→ Problem
Send back every record exactly.

◆ ◆ ◆ ◆

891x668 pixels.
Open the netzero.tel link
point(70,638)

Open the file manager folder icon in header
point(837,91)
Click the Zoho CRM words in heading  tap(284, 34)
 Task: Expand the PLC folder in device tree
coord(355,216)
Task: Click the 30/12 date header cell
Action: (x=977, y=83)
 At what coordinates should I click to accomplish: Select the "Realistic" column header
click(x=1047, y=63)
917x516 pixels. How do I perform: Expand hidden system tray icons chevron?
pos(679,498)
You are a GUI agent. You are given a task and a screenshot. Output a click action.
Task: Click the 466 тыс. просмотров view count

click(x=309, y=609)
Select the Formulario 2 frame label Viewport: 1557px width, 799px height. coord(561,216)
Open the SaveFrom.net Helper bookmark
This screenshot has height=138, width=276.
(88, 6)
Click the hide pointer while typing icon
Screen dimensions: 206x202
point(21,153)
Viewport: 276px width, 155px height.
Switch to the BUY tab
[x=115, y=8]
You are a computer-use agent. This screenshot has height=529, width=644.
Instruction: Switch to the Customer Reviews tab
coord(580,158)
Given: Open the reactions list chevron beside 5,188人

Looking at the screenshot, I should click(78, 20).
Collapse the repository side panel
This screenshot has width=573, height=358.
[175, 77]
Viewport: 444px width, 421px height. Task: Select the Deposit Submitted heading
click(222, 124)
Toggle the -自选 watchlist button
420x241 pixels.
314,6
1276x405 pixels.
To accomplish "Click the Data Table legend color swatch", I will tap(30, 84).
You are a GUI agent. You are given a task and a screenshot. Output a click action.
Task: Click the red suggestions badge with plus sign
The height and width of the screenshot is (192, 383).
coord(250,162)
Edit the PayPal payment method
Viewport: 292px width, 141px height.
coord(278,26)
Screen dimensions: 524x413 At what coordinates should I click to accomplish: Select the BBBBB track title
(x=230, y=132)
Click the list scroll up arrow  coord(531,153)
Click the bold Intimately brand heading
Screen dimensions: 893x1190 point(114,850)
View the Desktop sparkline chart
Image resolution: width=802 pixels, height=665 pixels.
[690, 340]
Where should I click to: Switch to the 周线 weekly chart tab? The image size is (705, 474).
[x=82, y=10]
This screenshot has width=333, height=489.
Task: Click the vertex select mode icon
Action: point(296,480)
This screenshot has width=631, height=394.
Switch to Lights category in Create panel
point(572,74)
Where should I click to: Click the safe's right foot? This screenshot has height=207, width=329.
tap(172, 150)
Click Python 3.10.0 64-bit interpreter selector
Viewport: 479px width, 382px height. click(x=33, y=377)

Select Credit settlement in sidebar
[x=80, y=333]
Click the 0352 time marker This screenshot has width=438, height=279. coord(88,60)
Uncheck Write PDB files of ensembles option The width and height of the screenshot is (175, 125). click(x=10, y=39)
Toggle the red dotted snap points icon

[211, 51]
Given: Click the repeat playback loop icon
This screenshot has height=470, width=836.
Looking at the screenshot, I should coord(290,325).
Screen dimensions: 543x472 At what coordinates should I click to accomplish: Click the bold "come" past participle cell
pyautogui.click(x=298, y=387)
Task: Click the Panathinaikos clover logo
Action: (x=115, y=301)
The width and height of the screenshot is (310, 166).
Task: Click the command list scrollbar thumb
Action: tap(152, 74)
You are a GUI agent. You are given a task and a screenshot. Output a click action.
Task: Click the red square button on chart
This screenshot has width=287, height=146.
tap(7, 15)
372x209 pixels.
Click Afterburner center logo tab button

◆ ◆ ◆ ◆

→ The completed task
891x668 pixels.
Open the netzero.tel link
point(70,638)

Open the file manager folder icon in header
point(837,91)
Click the Zoho CRM words in heading  tap(284, 34)
 Task: Expand the PLC folder in device tree
coord(355,216)
Task: Click the 30/12 date header cell
Action: (x=977, y=83)
 At what coordinates should I click to accomplish: Select the "Realistic" column header
click(x=1047, y=63)
917x516 pixels. How do I perform: Expand hidden system tray icons chevron?
pos(679,498)
You are a GUI agent. You are given a task and a screenshot. Output a click action.
Task: Click the 466 тыс. просмотров view count

click(x=309, y=609)
Select the Formulario 2 frame label Viewport: 1557px width, 799px height. coord(561,216)
Open the SaveFrom.net Helper bookmark
This screenshot has height=138, width=276.
(88, 6)
Click the hide pointer while typing icon
Screen dimensions: 206x202
point(21,153)
Viewport: 276px width, 155px height.
Switch to the BUY tab
[x=115, y=8]
You are a computer-use agent. This screenshot has height=529, width=644.
Instruction: Switch to the Customer Reviews tab
coord(580,158)
Given: Open the reactions list chevron beside 5,188人

Looking at the screenshot, I should click(78, 20).
Collapse the repository side panel
This screenshot has width=573, height=358.
[175, 77]
Viewport: 444px width, 421px height. Task: Select the Deposit Submitted heading
click(222, 124)
Toggle the -自选 watchlist button
420x241 pixels.
314,6
1276x405 pixels.
To accomplish "Click the Data Table legend color swatch", I will tap(30, 84).
You are a GUI agent. You are given a task and a screenshot. Output a click action.
Task: Click the red suggestions badge with plus sign
The height and width of the screenshot is (192, 383).
coord(250,162)
Edit the PayPal payment method
Viewport: 292px width, 141px height.
coord(278,26)
Screen dimensions: 524x413 At what coordinates should I click to accomplish: Select the BBBBB track title
(x=230, y=132)
Click the list scroll up arrow  coord(531,153)
Click the bold Intimately brand heading
Screen dimensions: 893x1190 point(114,850)
View the Desktop sparkline chart
Image resolution: width=802 pixels, height=665 pixels.
[690, 340]
Where should I click to: Switch to the 周线 weekly chart tab? The image size is (705, 474).
[x=82, y=10]
This screenshot has width=333, height=489.
Task: Click the vertex select mode icon
Action: point(296,480)
This screenshot has width=631, height=394.
Switch to Lights category in Create panel
point(572,74)
Where should I click to: Click the safe's right foot? This screenshot has height=207, width=329.
tap(172, 150)
Click Python 3.10.0 64-bit interpreter selector
Viewport: 479px width, 382px height. click(x=33, y=377)

Select Credit settlement in sidebar
[x=80, y=333]
Click the 0352 time marker This screenshot has width=438, height=279. coord(88,60)
Uncheck Write PDB files of ensembles option The width and height of the screenshot is (175, 125). click(x=10, y=39)
Toggle the red dotted snap points icon

[211, 51]
Given: Click the repeat playback loop icon
This screenshot has height=470, width=836.
Looking at the screenshot, I should coord(290,325).
Screen dimensions: 543x472 At what coordinates should I click to accomplish: Click the bold "come" past participle cell
pyautogui.click(x=298, y=387)
Task: Click the Panathinaikos clover logo
Action: (x=115, y=301)
The width and height of the screenshot is (310, 166).
Task: Click the command list scrollbar thumb
Action: tap(152, 74)
You are a GUI agent. You are given a task and a screenshot. Output a click action.
Task: Click the red square button on chart
This screenshot has width=287, height=146.
tap(7, 15)
372x209 pixels.
Click Afterburner center logo tab button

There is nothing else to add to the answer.